Gather every line of the listing that contains the string "Viewport" and copy each one.
# # #
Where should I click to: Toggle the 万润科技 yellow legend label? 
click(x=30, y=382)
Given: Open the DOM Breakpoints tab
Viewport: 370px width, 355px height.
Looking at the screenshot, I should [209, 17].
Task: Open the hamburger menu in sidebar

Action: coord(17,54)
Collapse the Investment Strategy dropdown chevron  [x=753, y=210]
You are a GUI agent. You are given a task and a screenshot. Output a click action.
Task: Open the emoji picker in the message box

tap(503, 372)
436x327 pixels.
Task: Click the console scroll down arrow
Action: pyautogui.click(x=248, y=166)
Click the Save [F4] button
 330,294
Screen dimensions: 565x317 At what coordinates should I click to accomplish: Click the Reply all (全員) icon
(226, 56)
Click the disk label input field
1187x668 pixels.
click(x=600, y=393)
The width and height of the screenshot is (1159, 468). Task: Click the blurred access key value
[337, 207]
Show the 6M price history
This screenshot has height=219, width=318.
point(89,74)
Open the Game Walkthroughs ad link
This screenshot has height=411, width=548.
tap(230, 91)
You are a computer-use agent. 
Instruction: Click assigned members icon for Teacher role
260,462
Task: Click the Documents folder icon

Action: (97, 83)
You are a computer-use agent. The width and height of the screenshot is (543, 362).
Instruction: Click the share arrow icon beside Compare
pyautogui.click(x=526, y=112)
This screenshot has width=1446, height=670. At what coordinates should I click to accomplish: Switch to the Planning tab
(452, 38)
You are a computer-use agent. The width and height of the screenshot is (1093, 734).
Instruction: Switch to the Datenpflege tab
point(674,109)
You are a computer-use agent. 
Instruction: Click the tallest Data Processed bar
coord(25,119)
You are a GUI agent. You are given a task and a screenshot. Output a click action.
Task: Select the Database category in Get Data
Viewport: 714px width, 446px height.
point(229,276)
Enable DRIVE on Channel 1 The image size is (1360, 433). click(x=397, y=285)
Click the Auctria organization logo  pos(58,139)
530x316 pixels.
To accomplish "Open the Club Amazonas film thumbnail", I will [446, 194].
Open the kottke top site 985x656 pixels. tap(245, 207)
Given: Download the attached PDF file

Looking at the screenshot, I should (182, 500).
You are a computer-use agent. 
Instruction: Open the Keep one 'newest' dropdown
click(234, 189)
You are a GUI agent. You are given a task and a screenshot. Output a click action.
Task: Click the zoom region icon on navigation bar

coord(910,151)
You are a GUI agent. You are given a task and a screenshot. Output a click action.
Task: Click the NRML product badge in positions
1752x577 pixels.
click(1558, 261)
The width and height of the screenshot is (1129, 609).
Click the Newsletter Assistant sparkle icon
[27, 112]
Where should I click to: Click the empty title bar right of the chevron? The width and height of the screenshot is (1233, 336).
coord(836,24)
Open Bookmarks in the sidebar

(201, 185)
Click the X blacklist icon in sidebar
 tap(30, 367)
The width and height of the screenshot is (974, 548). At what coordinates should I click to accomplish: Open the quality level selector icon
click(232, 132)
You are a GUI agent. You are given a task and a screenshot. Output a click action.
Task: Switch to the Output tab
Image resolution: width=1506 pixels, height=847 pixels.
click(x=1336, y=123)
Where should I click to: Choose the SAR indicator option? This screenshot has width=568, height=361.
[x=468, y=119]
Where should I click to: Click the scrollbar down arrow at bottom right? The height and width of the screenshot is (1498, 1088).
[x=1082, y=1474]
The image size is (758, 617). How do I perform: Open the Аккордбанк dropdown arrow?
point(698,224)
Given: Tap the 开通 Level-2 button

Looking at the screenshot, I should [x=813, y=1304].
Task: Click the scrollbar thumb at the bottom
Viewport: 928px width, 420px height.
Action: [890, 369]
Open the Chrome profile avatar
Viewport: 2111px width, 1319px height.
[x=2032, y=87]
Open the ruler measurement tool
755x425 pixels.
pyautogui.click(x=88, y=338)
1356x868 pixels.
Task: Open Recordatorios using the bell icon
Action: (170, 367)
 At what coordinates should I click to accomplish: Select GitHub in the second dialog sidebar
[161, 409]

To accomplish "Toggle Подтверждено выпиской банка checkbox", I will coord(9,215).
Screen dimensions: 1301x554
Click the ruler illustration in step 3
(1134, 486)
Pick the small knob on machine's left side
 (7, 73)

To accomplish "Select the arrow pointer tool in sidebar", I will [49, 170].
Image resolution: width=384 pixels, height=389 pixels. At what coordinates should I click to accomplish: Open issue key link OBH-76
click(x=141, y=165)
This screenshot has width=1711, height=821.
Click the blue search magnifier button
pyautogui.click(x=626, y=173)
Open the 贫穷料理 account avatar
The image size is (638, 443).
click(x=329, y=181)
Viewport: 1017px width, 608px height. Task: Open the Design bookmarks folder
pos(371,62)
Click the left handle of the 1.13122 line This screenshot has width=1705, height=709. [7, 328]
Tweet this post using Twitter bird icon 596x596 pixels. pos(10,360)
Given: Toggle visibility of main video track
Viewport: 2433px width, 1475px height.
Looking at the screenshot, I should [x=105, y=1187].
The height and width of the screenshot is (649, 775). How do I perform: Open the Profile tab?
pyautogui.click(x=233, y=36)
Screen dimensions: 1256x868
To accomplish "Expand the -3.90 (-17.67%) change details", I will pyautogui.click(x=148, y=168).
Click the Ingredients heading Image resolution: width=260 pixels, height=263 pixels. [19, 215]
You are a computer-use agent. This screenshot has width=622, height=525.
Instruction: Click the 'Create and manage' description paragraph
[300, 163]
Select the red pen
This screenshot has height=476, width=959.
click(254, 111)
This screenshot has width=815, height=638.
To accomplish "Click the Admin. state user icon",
# # #
* _TASK SOLUTION_:
Viewport: 370px width, 355px height.
Viewport: 714px width, 446px height.
Viewport: 928px width, 420px height.
Viewport: 2111px width, 1319px height.
Viewport: 1017px width, 608px height. Task: Open the Design bookmarks folder
Viewport: 2433px width, 1475px height.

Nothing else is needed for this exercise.